▶ WHAT IS EXPECTED
Transcribe every line from the one containing "Expand the Site overview arrow" through the end of the records below, exactly, but not the pictures.

[Dataset entries]
..............................
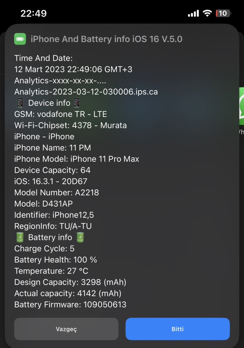Tap the Battery Firmware: 109050613 line
The width and height of the screenshot is (244, 348).
pos(70,305)
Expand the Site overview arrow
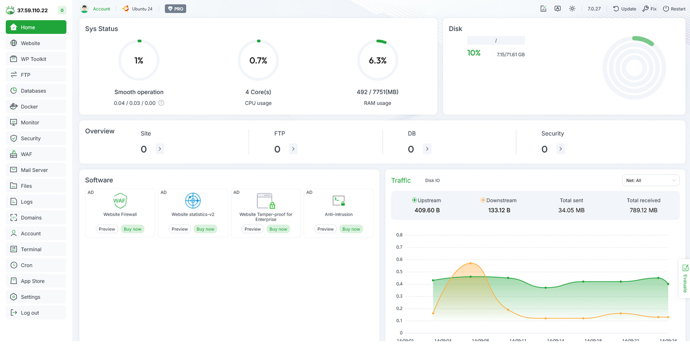Screen dimensions: 690x352 (160, 149)
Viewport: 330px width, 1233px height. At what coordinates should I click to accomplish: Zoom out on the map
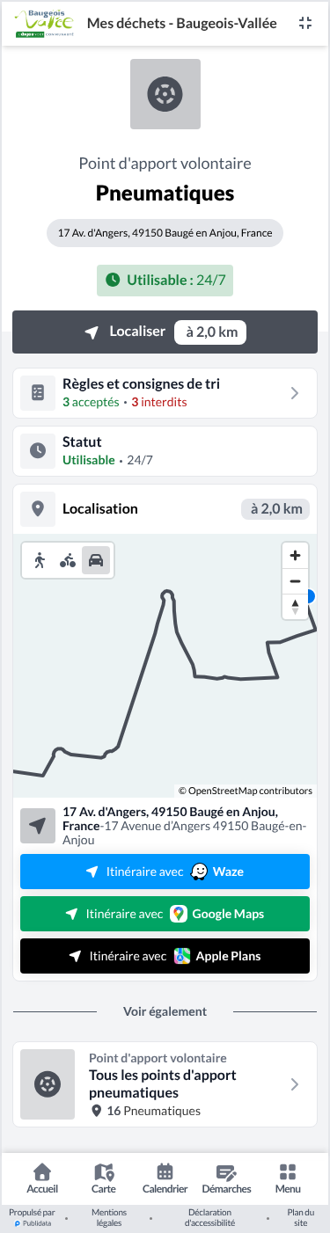(295, 581)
..............................
▶ ANSWER SECTION
Expand the Site overview arrow
Screen dimensions: 690x352 (160, 149)
Viewport: 330px width, 1233px height. At what coordinates should I click to accomplish: Zoom out on the map
(295, 581)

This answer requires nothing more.